• _Data records_:
:::::

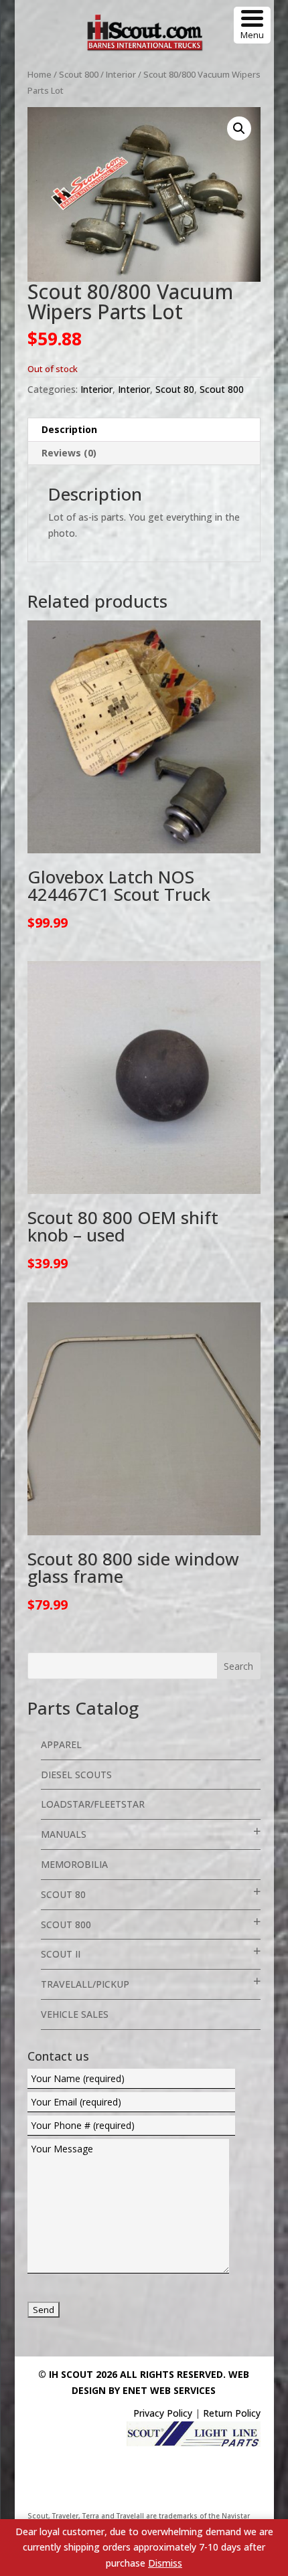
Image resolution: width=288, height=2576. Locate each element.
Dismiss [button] (165, 2563)
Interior (121, 74)
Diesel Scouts (76, 1774)
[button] (239, 128)
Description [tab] (69, 429)
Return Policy (232, 2413)
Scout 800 (78, 74)
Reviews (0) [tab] (69, 452)
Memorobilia (74, 1864)
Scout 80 (174, 389)
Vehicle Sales (75, 2014)
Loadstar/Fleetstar (93, 1804)
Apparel (61, 1744)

:::::

• _What you will do_:
Print exactly, and only, the lines from the line that contains "Scout 80 (174, 389)" through the last line of the records.

• _Expected answer_:
Scout 80 (174, 389)
Vehicle Sales (75, 2014)
Loadstar/Fleetstar (93, 1804)
Apparel (61, 1744)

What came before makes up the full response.